Exercise objective ::
Every line of the data below that holds the string "ribbon" needs to be reported.

(Collected data)
+ + +
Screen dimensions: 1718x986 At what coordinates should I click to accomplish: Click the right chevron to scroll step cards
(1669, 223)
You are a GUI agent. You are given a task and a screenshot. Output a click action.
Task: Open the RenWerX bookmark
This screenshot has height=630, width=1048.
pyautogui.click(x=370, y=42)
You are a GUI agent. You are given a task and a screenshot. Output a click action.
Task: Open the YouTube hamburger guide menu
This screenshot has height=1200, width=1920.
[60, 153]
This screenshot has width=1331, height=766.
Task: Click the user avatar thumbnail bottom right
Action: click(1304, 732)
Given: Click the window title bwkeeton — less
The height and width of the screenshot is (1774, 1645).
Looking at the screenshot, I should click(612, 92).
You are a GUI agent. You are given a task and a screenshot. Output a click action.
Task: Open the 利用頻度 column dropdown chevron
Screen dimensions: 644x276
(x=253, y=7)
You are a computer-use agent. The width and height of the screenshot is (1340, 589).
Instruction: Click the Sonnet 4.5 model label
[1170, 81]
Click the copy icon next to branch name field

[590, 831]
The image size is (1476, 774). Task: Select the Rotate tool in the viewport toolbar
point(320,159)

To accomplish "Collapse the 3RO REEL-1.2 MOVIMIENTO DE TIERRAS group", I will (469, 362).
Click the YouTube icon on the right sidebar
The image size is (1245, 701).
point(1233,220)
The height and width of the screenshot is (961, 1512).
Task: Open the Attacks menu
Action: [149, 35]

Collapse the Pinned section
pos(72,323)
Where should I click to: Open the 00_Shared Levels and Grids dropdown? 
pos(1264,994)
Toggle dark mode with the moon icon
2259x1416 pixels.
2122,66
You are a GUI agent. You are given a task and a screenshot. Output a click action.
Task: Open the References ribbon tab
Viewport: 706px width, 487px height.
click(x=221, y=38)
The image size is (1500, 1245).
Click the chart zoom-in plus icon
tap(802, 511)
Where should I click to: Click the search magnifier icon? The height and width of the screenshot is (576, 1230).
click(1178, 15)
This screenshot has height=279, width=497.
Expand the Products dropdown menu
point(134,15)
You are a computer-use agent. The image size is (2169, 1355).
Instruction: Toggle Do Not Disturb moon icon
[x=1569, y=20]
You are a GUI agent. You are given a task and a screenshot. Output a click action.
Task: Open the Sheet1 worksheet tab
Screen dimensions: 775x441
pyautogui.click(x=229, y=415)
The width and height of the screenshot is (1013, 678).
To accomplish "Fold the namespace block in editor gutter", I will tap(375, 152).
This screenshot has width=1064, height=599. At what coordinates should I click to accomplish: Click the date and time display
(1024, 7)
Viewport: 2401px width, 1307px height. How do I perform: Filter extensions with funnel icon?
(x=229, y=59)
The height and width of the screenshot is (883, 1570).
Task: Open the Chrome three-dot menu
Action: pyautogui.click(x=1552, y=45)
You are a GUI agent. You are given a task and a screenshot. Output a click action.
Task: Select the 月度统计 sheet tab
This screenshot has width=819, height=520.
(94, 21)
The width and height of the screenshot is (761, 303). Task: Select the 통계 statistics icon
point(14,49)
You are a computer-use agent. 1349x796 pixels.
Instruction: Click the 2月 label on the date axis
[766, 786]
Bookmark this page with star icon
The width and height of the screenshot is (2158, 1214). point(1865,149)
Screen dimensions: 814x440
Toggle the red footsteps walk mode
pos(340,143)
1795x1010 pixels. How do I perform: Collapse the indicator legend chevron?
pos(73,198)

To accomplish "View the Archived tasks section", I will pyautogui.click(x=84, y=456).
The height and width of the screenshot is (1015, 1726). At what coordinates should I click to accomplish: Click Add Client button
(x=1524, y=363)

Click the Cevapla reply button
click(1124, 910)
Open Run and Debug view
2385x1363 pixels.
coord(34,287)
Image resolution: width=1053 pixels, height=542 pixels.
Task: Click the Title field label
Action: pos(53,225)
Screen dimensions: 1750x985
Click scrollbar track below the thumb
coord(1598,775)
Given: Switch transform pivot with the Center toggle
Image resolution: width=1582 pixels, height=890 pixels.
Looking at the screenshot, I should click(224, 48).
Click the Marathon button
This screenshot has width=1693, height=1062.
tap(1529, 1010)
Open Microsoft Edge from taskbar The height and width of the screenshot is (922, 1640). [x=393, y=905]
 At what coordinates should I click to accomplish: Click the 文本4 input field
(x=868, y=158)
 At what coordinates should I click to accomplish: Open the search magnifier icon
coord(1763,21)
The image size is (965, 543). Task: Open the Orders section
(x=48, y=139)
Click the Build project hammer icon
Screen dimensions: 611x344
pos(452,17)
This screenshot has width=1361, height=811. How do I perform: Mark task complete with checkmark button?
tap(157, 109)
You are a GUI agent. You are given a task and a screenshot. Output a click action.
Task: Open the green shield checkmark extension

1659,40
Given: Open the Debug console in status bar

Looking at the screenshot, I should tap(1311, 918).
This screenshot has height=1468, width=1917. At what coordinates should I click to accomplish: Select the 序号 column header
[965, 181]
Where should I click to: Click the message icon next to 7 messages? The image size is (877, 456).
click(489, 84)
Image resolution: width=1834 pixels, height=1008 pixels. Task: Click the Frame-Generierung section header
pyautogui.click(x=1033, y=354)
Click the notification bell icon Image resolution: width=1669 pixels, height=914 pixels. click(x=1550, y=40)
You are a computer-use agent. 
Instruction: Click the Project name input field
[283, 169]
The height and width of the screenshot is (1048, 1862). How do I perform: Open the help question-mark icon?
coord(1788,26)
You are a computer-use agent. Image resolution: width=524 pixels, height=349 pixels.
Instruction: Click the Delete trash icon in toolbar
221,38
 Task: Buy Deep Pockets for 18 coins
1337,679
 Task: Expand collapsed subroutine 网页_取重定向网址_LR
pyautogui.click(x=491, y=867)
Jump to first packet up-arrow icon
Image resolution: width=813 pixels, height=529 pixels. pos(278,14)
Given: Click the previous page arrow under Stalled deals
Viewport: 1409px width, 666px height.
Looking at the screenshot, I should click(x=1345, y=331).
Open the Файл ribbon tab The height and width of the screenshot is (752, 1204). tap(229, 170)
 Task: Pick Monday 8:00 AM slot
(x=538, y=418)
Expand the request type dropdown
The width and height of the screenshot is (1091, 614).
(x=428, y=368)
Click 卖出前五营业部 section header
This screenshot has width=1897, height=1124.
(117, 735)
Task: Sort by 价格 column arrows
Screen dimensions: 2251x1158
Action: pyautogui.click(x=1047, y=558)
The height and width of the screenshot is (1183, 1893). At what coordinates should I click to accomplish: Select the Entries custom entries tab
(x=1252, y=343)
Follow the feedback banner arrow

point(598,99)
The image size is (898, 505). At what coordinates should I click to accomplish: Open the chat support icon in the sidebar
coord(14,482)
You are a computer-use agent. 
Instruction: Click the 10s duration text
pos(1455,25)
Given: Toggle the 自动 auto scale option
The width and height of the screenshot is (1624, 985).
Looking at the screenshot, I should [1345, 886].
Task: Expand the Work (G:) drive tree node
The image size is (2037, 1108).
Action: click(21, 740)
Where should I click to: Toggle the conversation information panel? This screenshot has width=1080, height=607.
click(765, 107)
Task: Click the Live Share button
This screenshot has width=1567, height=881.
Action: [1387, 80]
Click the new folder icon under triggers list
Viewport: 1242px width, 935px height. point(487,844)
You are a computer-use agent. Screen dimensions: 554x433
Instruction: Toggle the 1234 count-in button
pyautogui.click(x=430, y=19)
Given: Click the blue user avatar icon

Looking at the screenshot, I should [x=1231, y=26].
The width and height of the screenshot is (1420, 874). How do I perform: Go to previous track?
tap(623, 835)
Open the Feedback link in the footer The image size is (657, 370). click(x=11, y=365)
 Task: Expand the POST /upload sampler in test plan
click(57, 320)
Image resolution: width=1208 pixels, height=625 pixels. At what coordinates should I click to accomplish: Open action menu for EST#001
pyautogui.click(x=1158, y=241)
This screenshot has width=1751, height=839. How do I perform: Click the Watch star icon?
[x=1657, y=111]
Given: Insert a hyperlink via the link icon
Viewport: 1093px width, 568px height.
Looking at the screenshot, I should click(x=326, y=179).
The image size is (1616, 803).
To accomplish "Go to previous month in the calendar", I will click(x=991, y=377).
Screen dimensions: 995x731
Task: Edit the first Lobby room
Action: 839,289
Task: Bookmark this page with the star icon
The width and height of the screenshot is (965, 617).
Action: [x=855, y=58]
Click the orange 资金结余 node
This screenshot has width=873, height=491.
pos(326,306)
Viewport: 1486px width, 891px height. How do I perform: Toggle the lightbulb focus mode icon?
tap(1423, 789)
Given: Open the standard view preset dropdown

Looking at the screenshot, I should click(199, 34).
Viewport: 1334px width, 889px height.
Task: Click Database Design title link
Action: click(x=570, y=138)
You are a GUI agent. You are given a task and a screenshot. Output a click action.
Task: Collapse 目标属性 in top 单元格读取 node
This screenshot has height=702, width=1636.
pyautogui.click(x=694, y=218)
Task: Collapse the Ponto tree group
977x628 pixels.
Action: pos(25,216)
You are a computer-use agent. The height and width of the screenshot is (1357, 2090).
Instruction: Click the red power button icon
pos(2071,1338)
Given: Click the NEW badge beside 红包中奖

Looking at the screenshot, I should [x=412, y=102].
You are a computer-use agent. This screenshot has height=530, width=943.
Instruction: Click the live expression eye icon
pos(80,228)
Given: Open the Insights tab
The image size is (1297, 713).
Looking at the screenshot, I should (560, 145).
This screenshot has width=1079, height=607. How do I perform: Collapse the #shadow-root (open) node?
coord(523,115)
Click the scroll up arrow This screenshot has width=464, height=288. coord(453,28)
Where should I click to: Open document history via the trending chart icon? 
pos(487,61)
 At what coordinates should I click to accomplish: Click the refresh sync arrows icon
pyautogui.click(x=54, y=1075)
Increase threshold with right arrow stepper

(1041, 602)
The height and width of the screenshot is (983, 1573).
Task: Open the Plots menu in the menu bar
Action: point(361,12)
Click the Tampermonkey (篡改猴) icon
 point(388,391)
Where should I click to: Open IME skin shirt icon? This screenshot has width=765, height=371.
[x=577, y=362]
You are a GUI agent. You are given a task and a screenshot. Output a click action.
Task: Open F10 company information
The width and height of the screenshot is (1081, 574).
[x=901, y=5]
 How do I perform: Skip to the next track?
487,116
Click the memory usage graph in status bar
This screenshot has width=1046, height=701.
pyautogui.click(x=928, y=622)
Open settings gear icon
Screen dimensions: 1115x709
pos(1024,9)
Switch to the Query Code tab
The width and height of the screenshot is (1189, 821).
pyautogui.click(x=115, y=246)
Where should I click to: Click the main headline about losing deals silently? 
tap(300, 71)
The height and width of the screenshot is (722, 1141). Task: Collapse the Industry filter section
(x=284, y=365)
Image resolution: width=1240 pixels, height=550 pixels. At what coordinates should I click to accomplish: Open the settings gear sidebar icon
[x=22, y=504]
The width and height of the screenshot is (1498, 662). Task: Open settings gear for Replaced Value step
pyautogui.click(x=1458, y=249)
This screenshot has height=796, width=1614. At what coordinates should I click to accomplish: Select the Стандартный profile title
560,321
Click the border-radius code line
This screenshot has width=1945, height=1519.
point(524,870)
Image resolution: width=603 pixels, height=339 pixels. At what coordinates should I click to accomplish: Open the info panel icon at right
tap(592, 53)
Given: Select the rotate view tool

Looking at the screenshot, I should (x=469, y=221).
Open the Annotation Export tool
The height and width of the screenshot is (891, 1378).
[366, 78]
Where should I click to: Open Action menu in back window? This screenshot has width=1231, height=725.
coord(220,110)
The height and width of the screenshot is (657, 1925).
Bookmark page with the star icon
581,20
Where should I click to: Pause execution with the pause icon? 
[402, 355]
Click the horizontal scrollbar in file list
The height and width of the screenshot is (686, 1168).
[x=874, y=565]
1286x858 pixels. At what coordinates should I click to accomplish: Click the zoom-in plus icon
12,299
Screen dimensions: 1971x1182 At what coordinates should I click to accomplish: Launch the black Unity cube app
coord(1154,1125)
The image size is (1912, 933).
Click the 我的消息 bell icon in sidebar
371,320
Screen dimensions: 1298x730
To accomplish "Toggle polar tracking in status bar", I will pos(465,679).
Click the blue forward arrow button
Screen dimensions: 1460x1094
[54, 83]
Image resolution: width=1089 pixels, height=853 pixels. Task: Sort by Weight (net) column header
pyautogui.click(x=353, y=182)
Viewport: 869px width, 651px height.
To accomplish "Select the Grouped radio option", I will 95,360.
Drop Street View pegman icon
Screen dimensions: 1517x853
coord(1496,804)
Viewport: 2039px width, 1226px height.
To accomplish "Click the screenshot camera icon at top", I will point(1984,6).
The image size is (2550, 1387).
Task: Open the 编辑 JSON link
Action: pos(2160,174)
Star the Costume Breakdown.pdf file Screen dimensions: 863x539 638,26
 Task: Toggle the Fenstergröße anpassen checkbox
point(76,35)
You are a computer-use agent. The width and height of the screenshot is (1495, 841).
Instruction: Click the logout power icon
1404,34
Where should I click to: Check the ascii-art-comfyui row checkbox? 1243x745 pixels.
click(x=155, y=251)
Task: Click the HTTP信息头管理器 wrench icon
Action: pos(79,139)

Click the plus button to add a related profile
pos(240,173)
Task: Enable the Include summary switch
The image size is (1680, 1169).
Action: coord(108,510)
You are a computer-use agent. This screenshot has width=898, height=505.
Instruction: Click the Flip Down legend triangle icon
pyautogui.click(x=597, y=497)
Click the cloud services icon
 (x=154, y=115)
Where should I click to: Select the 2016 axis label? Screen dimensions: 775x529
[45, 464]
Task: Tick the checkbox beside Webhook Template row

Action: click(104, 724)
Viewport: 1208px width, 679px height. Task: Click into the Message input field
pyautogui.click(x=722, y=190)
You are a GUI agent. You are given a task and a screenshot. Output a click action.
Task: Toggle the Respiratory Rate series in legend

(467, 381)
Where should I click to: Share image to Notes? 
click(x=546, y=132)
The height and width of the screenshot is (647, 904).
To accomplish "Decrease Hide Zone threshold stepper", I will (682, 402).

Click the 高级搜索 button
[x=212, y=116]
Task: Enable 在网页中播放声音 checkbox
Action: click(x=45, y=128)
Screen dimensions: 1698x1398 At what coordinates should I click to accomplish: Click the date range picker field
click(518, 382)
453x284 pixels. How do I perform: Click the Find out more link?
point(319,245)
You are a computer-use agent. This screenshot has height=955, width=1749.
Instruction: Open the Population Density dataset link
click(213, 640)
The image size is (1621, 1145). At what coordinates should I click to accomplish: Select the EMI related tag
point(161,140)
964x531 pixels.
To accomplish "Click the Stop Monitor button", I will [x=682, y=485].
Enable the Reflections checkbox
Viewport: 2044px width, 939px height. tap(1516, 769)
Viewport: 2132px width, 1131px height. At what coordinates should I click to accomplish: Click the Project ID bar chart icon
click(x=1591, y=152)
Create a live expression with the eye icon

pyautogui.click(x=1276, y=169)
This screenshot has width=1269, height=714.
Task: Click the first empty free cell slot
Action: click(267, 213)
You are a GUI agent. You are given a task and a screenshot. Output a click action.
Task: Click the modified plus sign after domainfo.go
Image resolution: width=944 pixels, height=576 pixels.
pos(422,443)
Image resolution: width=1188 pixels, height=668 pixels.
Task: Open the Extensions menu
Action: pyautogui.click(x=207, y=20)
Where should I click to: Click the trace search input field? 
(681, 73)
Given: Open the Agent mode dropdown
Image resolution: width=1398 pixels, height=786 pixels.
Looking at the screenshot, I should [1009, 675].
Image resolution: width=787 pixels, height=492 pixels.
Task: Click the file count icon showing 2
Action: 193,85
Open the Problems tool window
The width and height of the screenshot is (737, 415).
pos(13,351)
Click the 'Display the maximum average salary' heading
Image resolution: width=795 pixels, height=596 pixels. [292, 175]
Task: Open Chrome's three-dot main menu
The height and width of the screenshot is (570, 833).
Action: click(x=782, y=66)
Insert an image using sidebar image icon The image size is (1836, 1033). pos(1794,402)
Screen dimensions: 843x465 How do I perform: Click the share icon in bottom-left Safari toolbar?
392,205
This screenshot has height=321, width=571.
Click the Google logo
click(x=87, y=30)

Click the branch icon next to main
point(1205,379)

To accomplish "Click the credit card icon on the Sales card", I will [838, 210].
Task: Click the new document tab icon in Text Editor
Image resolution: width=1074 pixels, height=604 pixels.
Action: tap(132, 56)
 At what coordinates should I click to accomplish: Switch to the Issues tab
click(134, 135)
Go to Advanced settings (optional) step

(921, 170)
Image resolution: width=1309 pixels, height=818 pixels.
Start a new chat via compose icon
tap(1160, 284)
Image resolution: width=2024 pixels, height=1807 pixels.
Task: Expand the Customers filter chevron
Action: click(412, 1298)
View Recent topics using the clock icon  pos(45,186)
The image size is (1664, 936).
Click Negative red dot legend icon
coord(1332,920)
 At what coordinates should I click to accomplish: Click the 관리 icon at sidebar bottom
+ + +
Result ::
Task: Open the References ribbon tab
Open the Файл ribbon tab The height and width of the screenshot is (752, 1204). tap(229, 170)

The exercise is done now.